STATED GOAL: Rewrite the data below as a JSON list of strings, one string per line, leaving out blank lines.

DATA RECORDS:
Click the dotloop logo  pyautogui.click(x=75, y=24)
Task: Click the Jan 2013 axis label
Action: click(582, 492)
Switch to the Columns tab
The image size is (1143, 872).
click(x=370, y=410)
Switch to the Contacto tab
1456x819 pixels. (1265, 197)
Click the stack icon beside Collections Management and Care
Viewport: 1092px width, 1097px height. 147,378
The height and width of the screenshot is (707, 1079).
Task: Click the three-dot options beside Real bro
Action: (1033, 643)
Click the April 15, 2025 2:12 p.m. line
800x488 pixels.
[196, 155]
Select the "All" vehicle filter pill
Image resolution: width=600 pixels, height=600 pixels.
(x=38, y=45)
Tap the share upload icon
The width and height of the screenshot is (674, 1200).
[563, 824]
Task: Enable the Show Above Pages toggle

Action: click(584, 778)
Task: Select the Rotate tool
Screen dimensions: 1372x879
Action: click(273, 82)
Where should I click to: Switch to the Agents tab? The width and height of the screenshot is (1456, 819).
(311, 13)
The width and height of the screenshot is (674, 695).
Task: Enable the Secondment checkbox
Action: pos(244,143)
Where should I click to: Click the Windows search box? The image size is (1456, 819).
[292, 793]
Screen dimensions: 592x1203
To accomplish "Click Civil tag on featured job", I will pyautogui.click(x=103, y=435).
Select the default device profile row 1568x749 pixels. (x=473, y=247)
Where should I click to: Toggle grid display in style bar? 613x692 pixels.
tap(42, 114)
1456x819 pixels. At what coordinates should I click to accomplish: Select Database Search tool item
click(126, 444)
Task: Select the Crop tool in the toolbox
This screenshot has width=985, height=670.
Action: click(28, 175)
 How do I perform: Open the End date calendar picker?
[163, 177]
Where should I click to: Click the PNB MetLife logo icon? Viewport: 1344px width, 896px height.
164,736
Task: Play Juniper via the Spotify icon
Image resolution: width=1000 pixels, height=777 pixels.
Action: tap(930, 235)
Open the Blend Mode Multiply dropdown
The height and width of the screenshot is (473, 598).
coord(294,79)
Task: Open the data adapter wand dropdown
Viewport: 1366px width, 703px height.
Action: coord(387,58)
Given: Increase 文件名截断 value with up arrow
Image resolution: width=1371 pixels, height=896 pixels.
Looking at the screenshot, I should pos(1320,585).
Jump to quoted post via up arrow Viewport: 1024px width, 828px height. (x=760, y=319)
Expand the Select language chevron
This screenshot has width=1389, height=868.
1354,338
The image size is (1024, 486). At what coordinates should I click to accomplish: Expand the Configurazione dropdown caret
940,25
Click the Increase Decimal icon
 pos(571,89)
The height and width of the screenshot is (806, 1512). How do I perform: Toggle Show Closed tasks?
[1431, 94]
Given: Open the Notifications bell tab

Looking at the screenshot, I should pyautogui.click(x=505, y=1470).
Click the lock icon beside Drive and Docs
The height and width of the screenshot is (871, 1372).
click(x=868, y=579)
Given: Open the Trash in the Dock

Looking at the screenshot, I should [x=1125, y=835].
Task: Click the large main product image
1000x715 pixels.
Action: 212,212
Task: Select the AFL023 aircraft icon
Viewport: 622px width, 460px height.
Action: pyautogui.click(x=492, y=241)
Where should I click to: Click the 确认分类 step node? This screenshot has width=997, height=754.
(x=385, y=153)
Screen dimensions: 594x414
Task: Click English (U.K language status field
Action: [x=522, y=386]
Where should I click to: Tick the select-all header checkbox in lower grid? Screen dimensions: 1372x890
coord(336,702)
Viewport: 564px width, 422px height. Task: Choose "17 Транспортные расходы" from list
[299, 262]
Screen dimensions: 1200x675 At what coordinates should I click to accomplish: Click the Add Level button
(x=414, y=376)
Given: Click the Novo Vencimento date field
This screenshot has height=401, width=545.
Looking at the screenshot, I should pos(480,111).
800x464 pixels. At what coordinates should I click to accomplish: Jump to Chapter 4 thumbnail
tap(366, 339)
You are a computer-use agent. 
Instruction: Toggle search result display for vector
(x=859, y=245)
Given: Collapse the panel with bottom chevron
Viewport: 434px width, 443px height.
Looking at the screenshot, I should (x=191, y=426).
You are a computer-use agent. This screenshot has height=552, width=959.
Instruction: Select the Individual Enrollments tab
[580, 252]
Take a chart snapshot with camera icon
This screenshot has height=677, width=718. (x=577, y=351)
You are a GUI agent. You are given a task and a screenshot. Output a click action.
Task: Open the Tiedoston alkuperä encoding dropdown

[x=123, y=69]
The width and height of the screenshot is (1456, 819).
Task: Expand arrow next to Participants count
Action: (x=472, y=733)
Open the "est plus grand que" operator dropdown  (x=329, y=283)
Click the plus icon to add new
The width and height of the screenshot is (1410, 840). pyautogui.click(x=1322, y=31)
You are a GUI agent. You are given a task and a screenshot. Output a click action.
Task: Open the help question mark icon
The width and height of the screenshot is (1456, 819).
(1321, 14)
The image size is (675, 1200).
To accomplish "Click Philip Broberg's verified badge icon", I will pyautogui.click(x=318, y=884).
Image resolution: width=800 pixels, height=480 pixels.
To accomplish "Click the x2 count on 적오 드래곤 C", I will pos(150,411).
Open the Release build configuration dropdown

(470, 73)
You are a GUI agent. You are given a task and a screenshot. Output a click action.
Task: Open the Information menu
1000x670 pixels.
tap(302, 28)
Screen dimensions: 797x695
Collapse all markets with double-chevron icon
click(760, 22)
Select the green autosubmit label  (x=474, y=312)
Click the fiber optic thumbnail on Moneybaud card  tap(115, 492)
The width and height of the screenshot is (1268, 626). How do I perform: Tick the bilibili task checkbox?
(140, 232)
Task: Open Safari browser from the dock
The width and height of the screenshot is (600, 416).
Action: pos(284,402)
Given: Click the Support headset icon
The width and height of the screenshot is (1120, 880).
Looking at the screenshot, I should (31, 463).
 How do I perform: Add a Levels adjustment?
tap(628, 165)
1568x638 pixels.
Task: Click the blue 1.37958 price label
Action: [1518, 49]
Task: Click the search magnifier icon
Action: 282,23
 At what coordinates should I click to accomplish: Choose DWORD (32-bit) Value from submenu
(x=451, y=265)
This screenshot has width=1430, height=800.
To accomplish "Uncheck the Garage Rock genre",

FULL RESPONSE:
[
  "Click the dotloop logo  pyautogui.click(x=75, y=24)",
  "Task: Click the Jan 2013 axis label",
  "Action: click(582, 492)",
  "Switch to the Columns tab",
  "The image size is (1143, 872).",
  "click(x=370, y=410)",
  "Switch to the Contacto tab",
  "1456x819 pixels. (1265, 197)",
  "Click the stack icon beside Collections Management and Care",
  "Viewport: 1092px width, 1097px height. 147,378",
  "The height and width of the screenshot is (707, 1079).",
  "Task: Click the three-dot options beside Real bro",
  "Action: (1033, 643)",
  "Click the April 15, 2025 2:12 p.m. line",
  "800x488 pixels.",
  "[196, 155]",
  "Select the \"All\" vehicle filter pill",
  "Image resolution: width=600 pixels, height=600 pixels.",
  "(x=38, y=45)",
  "Tap the share upload icon",
  "The width and height of the screenshot is (674, 1200).",
  "[563, 824]",
  "Task: Enable the Show Above Pages toggle",
  "Action: click(584, 778)",
  "Task: Select the Rotate tool",
  "Screen dimensions: 1372x879",
  "Action: click(273, 82)",
  "Where should I click to: Switch to the Agents tab? The width and height of the screenshot is (1456, 819).",
  "(311, 13)",
  "The width and height of the screenshot is (674, 695).",
  "Task: Enable the Secondment checkbox",
  "Action: pos(244,143)",
  "Where should I click to: Click the Windows search box? The image size is (1456, 819).",
  "[292, 793]",
  "Screen dimensions: 592x1203",
  "To accomplish \"Click Civil tag on featured job\", I will pyautogui.click(x=103, y=435).",
  "Select the default device profile row 1568x749 pixels. (x=473, y=247)",
  "Where should I click to: Toggle grid display in style bar? 613x692 pixels.",
  "tap(42, 114)",
  "1456x819 pixels. At what coordinates should I click to accomplish: Select Database Search tool item",
  "click(126, 444)",
  "Task: Select the Crop tool in the toolbox",
  "This screenshot has width=985, height=670.",
  "Action: click(28, 175)",
  " How do I perform: Open the End date calendar picker?",
  "[163, 177]",
  "Where should I click to: Click the PNB MetLife logo icon? Viewport: 1344px width, 896px height.",
  "164,736",
  "Task: Play Juniper via the Spotify icon",
  "Image resolution: width=1000 pixels, height=777 pixels.",
  "Action: tap(930, 235)",
  "Open the Blend Mode Multiply dropdown",
  "The height and width of the screenshot is (473, 598).",
  "coord(294,79)",
  "Task: Open the data adapter wand dropdown",
  "Viewport: 1366px width, 703px height.",
  "Action: coord(387,58)",
  "Given: Increase 文件名截断 value with up arrow",
  "Image resolution: width=1371 pixels, height=896 pixels.",
  "Looking at the screenshot, I should pos(1320,585).",
  "Jump to quoted post via up arrow Viewport: 1024px width, 828px height. (x=760, y=319)",
  "Expand the Select language chevron",
  "This screenshot has width=1389, height=868.",
  "1354,338",
  "The image size is (1024, 486). At what coordinates should I click to accomplish: Expand the Configurazione dropdown caret",
  "940,25",
  "Click the Increase Decimal icon",
  " pos(571,89)",
  "The height and width of the screenshot is (806, 1512). How do I perform: Toggle Show Closed tasks?",
  "[1431, 94]",
  "Given: Open the Notifications bell tab",
  "Looking at the screenshot, I should pyautogui.click(x=505, y=1470).",
  "Click the lock icon beside Drive and Docs",
  "The height and width of the screenshot is (871, 1372).",
  "click(x=868, y=579)",
  "Given: Open the Trash in the Dock",
  "Looking at the screenshot, I should [x=1125, y=835].",
  "Task: Click the large main product image",
  "1000x715 pixels.",
  "Action: 212,212",
  "Task: Select the AFL023 aircraft icon",
  "Viewport: 622px width, 460px height.",
  "Action: pyautogui.click(x=492, y=241)",
  "Where should I click to: Click the 确认分类 step node? This screenshot has width=997, height=754.",
  "(x=385, y=153)",
  "Screen dimensions: 594x414",
  "Task: Click English (U.K language status field",
  "Action: [x=522, y=386]",
  "Where should I click to: Tick the select-all header checkbox in lower grid? Screen dimensions: 1372x890",
  "coord(336,702)",
  "Viewport: 564px width, 422px height. Task: Choose \"17 Транспортные расходы\" from list",
  "[299, 262]",
  "Screen dimensions: 1200x675 At what coordinates should I click to accomplish: Click the Add Level button",
  "(x=414, y=376)",
  "Given: Click the Novo Vencimento date field",
  "This screenshot has height=401, width=545.",
  "Looking at the screenshot, I should pos(480,111).",
  "800x464 pixels. At what coordinates should I click to accomplish: Jump to Chapter 4 thumbnail",
  "tap(366, 339)",
  "You are a computer-use agent. ",
  "Instruction: Toggle search result display for vector",
  "(x=859, y=245)",
  "Given: Collapse the panel with bottom chevron",
  "Viewport: 434px width, 443px height.",
  "Looking at the screenshot, I should (x=191, y=426).",
  "You are a computer-use agent. This screenshot has height=552, width=959.",
  "Instruction: Select the Individual Enrollments tab",
  "[580, 252]",
  "Take a chart snapshot with camera icon",
  "This screenshot has height=677, width=718. (x=577, y=351)",
  "You are a GUI agent. You are given a task and a screenshot. Output a click action.",
  "Task: Open the Tiedoston alkuperä encoding dropdown",
  "[x=123, y=69]",
  "The width and height of the screenshot is (1456, 819).",
  "Task: Expand arrow next to Participants count",
  "Action: (x=472, y=733)",
  "Open the \"est plus grand que\" operator dropdown  (x=329, y=283)",
  "Click the plus icon to add new",
  "The width and height of the screenshot is (1410, 840). pyautogui.click(x=1322, y=31)",
  "You are a GUI agent. You are given a task and a screenshot. Output a click action.",
  "Task: Open the help question mark icon",
  "The width and height of the screenshot is (1456, 819).",
  "(1321, 14)",
  "The image size is (675, 1200).",
  "To accomplish \"Click Philip Broberg's verified badge icon\", I will pyautogui.click(x=318, y=884).",
  "Image resolution: width=800 pixels, height=480 pixels.",
  "To accomplish \"Click the x2 count on 적오 드래곤 C\", I will pos(150,411).",
  "Open the Release build configuration dropdown",
  "(470, 73)",
  "You are a GUI agent. You are given a task and a screenshot. Output a click action.",
  "Task: Open the Information menu",
  "1000x670 pixels.",
  "tap(302, 28)",
  "Screen dimensions: 797x695",
  "Collapse all markets with double-chevron icon",
  "click(760, 22)",
  "Select the green autosubmit label  (x=474, y=312)",
  "Click the fiber optic thumbnail on Moneybaud card  tap(115, 492)",
  "The width and height of the screenshot is (1268, 626). How do I perform: Tick the bilibili task checkbox?",
  "(140, 232)",
  "Task: Open Safari browser from the dock",
  "The width and height of the screenshot is (600, 416).",
  "Action: pos(284,402)",
  "Given: Click the Support headset icon",
  "The width and height of the screenshot is (1120, 880).",
  "Looking at the screenshot, I should (31, 463).",
  " How do I perform: Add a Levels adjustment?",
  "tap(628, 165)",
  "1568x638 pixels.",
  "Task: Click the blue 1.37958 price label",
  "Action: [1518, 49]",
  "Task: Click the search magnifier icon",
  "Action: 282,23",
  " At what coordinates should I click to accomplish: Choose DWORD (32-bit) Value from submenu",
  "(x=451, y=265)",
  "This screenshot has width=1430, height=800.",
  "To accomplish \"Uncheck the Garage Rock genre\","
]